A staple I do in all interviews in order to start things off is to ask that you elaborate a bit about your work, and this particular film for those not familiar with it?
Kris: Used to Go Here is my fourth feature and it’s probably the most comedic of what I’ve made. I was inspired to make it because of my own trip down to my alma mater that I took in 2015, as well as some other trips to universities to speak to students and show my work. During those trips, I was really taken by just how much admiration I received for my art by these students.
I was struck by how it made me feel at the time. It left me wondering about a scenario where if someone was doing particularly badly in their life at the moment, if going down to their own university and seeing themselves through the lenses of the students at the time might be sort of intoxicating and that inspired the film.
Could you tell us a bit about the narrative and where the main characters find themselves at the start of the film?
Kris: The film centres around Kate, who is played by Gillian Jacobs. She is a novelist and her first book is being published. We find out very early on that she has she broken off an engagement and all of her friends are having babies and moving on through the standard domestic timeline so she finds herself with nowhere to turn. She gets invited back to her old university to do a reading by a professor that she had a crush on in college. That’s where she is at the beginning of the film.
What would you note as the main themes that are present within the film?
Kris: I think there is a ‘You can’t go home again’ theme, but I tried to do something different than you might expect in a standard film about going back to your old hometown; there are many films about that. For me the movie is about learning to be vulnerable and also learning to accept your failures and move on and accept that you haven’t maybe achieved something as authentic as you set out to achieve.

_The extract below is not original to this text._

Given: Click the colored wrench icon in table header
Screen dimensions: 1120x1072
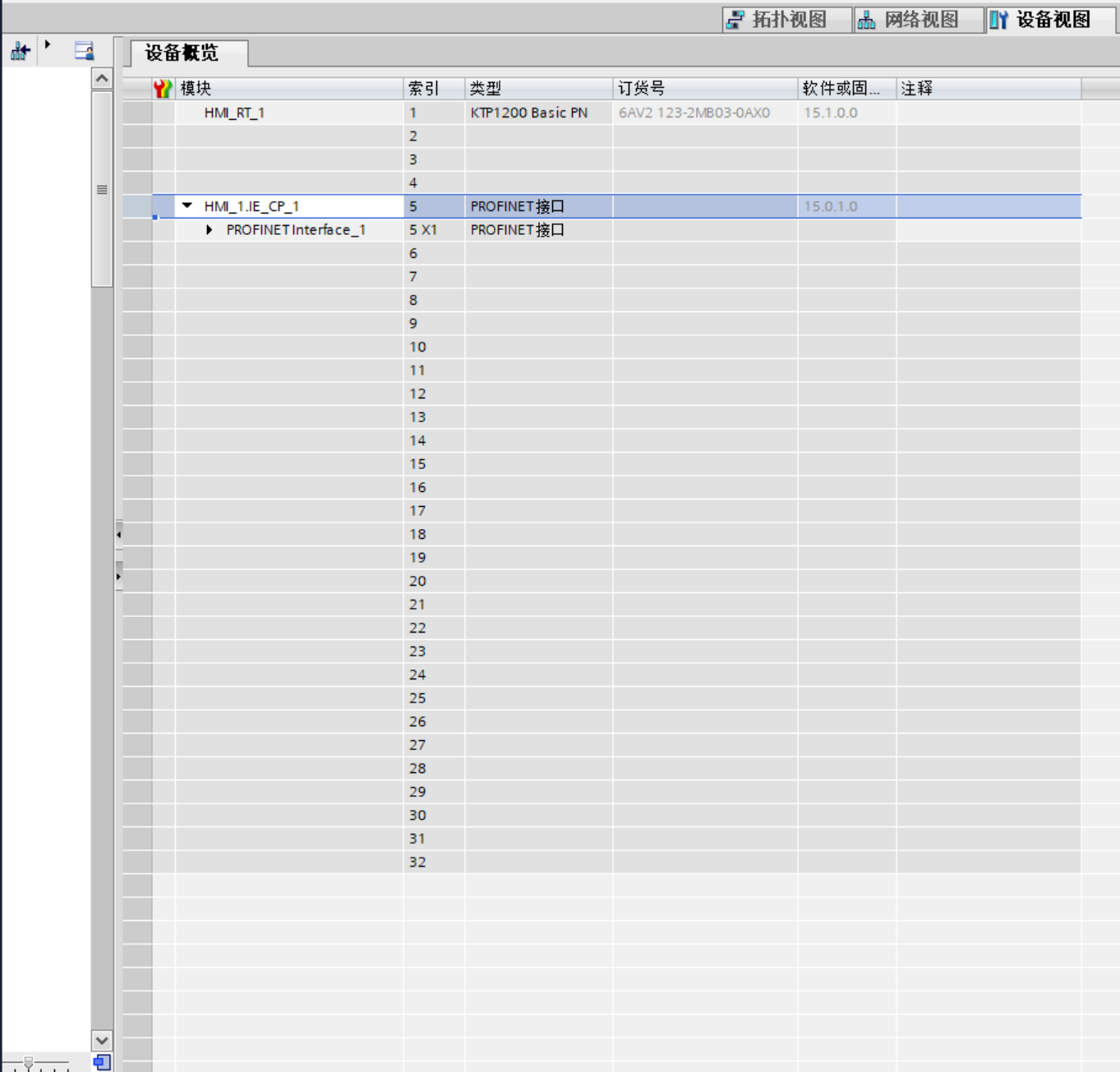Looking at the screenshot, I should 163,89.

I think for Kate, she is learning from these students that are in the same place that she was fifteen years ago but experiencing it with today’s lens. Culturally right now I think people in their twenties are so much smarter and mature than my generation when we were in our twenties and I really wanted to illustrate that. I’m a huge fan of the young generation right now, they’re so smart and in touch with themselves and in touch with each other and I feel like I have a lot to learn from them and I learn a lot from them all the time and I wanted to honor them in this movie in that way.
Were there any challenges behind the scenes on this production?

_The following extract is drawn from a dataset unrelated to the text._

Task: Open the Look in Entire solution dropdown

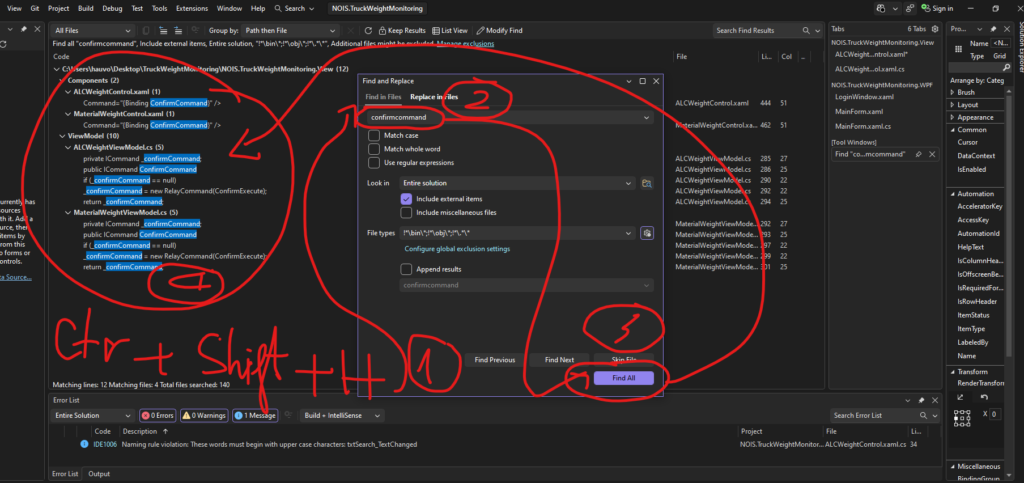Action: click(628, 183)

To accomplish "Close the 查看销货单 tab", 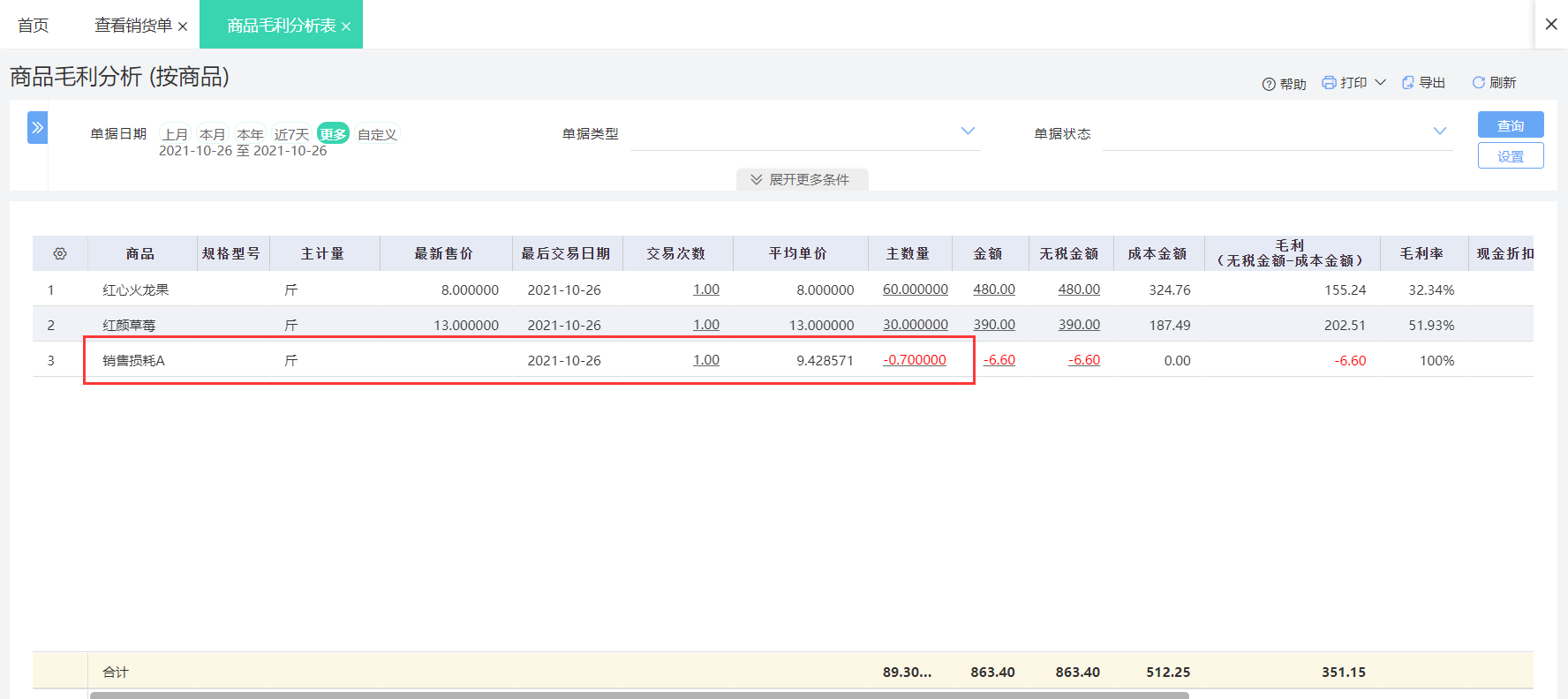I will pyautogui.click(x=183, y=26).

Kris: There’s so many literally with every movie, no matter the budget level but especially with independent films. The entire process is just reaching obstacles, facing them, and learning how to get over them every step of the way. You get all set up to go to the location, the person that owns that house doesn’t want you to shoot there anymore, you have to find a different house. You hire an actor, the actor has a scheduling conflict, they drop out, you have to find a new actor. Every day there’s another obstacle to overcome!
You’re ready for the premiere and then the pandemic hits and you’re not able to premiere the movie anymore - what are you going to do? It’s not something you expect. When you’re a film student learning to make movies, I don’t think you expect that it’s so much troubleshooting and so many logistics. It really is a very big part of it and as I move through my own career, I think what I am learning is to be in awe of literally any film that has finished. Anytime I read a bad review of any movie or see a movie that I don’t think is particularly good, I’m like-- But they did it! They made it. And that is such an achievement in and of itself.
Do you have any unique behind the scenes memories from working on I Used to Go Here?
Kris: I have a million! One of the most fun moments was that we all went to shoot the lake scene at this wonderful place called Camp Wandawega in Wisconsin, that’s only about an hour and a half outside of Chicago. It’s really an incredible place. If you look it up on Instagram, it’s just one of the coolest places in the country.
They were so kind to let us shoot there and so accommodating. We ended up having the entire cast there; all of the college kids, Gillian and even Jemaine was there even though we didn't shoot with him at that location. As a cast and crew we all had a cookout and a bonfire and played in the lake and it was just magical. That was definitely one of the funnest parts of production.
In your opinion, what aspect of the movie do you feel most makes it stand out in the crowd?
Kris: I think we need it right now! There’s not much of a crowd, to be honest. There’s not many movies being released at this time. My good friend, Amy Seimetz has a movie premiering on the same day called She Dies Tomorrow and it is wonderful. Tonally it’s very different from my film but it’s incredible. It’s a horror movie but it’s also very funny.